**Extrait source**
====================

Umberling 28/08/2015
Je suis très content d’avoir essayé, par contre je ne l’achèterai pas, c’est certain 😉
anthopatate 28/08/2015
Idem, content d’avoir vu ce que c’était mais ce n’est pas pour moi 🙂
morlockbob 29/08/2015
perso j adore fluxx… la règle est claire : il n y en a pas. Ce qui annonce la couleur par rapport a pas mal de jeu qui veulent nous faire croire que…. Pendant des années je me suis demandé pourquoi il n y avait pas de vf…Puis elle est arrivée et ça a été le Flop… les gens autour du moi ont eu les mêmes réactions. c’est vrai qu ‘en plus la boîte de base est pas attirante…. et j’avoue ne pas y avoir retrouvé le même pétillement ????

====================

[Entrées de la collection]
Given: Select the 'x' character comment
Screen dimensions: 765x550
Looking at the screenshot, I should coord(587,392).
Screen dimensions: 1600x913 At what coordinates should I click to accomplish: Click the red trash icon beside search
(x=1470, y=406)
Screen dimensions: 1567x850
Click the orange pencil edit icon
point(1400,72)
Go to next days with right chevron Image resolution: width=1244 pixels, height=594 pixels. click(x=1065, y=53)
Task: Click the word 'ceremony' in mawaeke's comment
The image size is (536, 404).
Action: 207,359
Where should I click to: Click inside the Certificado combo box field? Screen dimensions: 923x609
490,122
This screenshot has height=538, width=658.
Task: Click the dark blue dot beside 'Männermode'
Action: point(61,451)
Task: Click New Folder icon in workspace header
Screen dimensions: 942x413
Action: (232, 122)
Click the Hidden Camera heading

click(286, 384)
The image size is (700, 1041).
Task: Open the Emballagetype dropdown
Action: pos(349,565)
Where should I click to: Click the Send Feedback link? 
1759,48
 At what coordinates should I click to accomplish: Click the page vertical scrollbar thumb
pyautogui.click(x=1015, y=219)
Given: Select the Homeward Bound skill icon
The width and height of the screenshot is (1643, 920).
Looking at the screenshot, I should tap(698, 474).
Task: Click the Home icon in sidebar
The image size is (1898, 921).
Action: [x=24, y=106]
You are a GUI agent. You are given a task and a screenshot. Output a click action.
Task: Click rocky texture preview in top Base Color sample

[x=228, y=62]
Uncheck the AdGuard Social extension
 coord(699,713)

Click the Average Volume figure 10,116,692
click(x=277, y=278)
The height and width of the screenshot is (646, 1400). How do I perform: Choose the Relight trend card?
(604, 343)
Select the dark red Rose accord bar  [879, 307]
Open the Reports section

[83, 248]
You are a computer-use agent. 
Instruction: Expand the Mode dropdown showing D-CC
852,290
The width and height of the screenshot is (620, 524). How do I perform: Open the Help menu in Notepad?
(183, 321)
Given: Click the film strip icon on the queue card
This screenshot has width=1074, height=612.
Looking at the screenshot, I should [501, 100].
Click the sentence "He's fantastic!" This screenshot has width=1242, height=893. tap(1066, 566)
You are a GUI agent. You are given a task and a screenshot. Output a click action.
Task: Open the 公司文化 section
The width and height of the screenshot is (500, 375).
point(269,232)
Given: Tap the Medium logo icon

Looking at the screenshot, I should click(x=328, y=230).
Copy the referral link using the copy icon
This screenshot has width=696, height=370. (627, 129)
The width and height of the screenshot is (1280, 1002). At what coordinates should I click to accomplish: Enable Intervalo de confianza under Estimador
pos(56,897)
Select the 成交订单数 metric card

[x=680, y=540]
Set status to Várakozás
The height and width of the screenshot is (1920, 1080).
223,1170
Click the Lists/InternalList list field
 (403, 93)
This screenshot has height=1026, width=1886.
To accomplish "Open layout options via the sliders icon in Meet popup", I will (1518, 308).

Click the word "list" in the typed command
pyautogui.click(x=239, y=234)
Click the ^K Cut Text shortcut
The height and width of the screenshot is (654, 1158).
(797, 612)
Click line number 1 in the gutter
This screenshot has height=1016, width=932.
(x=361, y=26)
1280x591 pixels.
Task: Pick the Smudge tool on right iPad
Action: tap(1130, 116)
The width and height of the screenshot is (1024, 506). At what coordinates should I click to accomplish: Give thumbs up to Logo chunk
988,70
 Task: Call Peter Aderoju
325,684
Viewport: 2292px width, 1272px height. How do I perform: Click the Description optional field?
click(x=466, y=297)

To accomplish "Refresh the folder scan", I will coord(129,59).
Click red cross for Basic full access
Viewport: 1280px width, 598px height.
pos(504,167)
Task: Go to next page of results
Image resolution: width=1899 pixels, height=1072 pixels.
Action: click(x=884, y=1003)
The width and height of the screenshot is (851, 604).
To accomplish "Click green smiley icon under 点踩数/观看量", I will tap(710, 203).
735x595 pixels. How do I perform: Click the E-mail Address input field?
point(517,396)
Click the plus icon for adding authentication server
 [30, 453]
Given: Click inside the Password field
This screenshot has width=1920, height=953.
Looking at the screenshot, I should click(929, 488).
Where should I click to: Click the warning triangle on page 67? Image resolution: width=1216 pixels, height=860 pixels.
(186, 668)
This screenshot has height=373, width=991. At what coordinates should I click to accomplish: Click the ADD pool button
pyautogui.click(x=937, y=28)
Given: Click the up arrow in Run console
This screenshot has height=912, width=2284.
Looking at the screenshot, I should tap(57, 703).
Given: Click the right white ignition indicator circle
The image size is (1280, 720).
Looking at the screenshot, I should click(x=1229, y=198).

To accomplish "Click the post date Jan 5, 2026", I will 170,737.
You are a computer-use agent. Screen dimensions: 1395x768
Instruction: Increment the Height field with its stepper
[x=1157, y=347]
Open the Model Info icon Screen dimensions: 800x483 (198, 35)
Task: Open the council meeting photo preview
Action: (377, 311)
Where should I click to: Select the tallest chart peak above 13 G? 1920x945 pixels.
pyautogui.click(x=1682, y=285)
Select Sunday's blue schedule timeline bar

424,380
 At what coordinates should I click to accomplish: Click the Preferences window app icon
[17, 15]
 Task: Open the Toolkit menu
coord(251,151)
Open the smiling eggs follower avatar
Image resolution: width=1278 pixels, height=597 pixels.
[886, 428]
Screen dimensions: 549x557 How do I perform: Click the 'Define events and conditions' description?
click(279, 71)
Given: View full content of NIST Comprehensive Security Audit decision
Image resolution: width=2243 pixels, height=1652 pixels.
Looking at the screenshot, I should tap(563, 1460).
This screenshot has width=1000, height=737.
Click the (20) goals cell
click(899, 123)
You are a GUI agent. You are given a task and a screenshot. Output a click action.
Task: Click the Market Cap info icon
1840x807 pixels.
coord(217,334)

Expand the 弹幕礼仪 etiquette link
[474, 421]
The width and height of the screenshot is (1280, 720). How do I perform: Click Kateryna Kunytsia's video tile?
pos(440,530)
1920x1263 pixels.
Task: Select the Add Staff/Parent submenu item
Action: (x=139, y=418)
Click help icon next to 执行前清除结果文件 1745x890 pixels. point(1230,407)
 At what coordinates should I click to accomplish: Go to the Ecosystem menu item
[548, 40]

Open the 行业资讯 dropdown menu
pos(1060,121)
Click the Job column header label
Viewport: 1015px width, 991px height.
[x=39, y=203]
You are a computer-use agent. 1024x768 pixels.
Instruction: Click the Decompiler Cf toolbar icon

====================

Indiquez si chacune des affirmations ci-dessous concorde avec l'extrait source, en répondant par oui ou par non et en citant les mots de l'extrait qui tranchent.
1. Umberling compte acheter le jeu.
2. Pour anthopatate, le jeu ne lui convient pas.
3. Selon morlockbob, la boîte de base est attirante.

**Corrigé**
1. Non : « je ne l’achèterai pas, c’est certain ».
2. Oui : « ce n’est pas pour moi ».
3. Non : « la boîte de base est pas attirante ».